Independent developers in Israel, South Africa, and Argentina have shown interest in building their own hacked-together versions of BlueNet. Some will probably fare better than others, as places like Israel use a seven digit license plates with no alphabet characters.
There is simply too much that I’ve learned in the last few weeks of dabbling to fit into one post. While there have been plenty of detractors, I really do appreciate the support and knowledge that has been sent my way.
There are a lot of challenges you will face in trying to build your own ALPR solution, but thankfully a lot of them are solved problems.

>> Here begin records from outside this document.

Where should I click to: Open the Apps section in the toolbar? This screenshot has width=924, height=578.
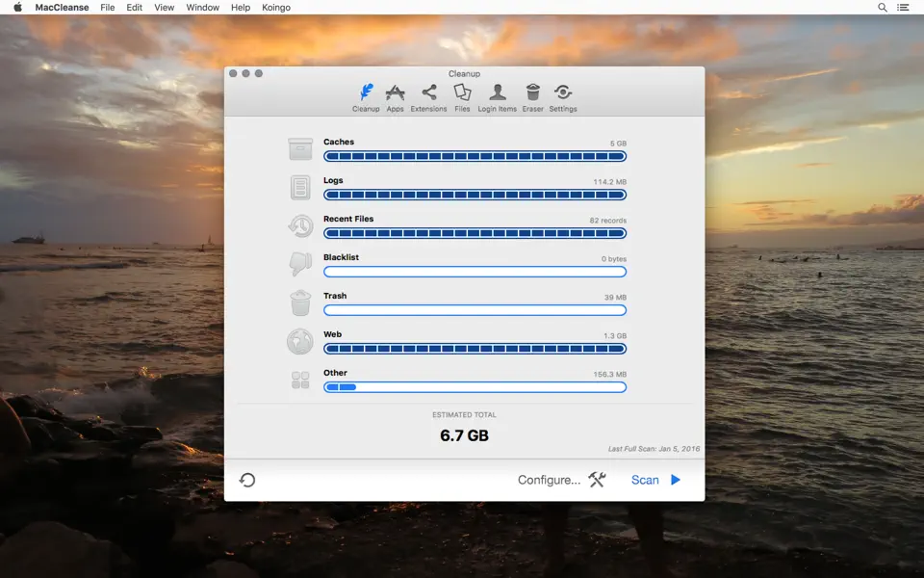(395, 93)
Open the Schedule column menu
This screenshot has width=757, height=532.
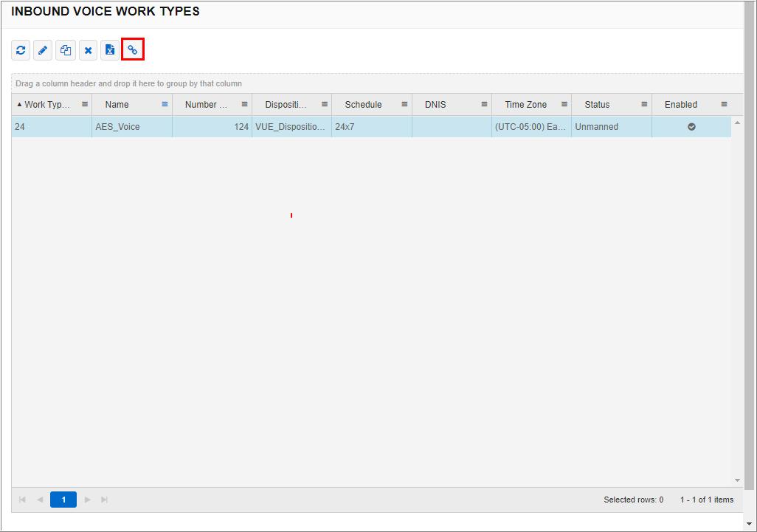click(x=403, y=104)
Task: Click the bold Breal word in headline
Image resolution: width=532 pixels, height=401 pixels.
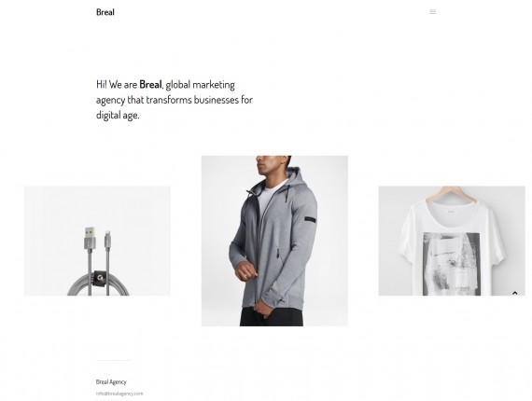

To put things in perspective, I’m a designer and front end developer. I’ve spent about ten hours now on footage and code, another eight on video production, and at least another ten on write-ups alone. I’ve achieved what I have by standing on the shoulders of giants. I’m installing libraries built by intelligent people and have leveraged advice from people who sell these cameras for a living.
The $86 million question still remains — if you can build a half-arsed solution that does an okay job by standing on the shoulders of giants, how much more money should you pour in to do a really really good job?
My solution is not even in the same solar system as the 99.999% accurate scanner that some internet commenters seem to expect. But then again, BlueNet only has to meet a 95% accuracy target.
So if $1 million gets you to 80% accuracy, and maybe $10 million gets you to 90% accuracy — when do you stop spending? Furthermore, considering that the technology has proven commercial applications here in Oceania, how much more taxpayer money should be poured into a proprietary, close-sourced solution when local startups could benefit? Australia is supposed to be an “innovation nation” after all.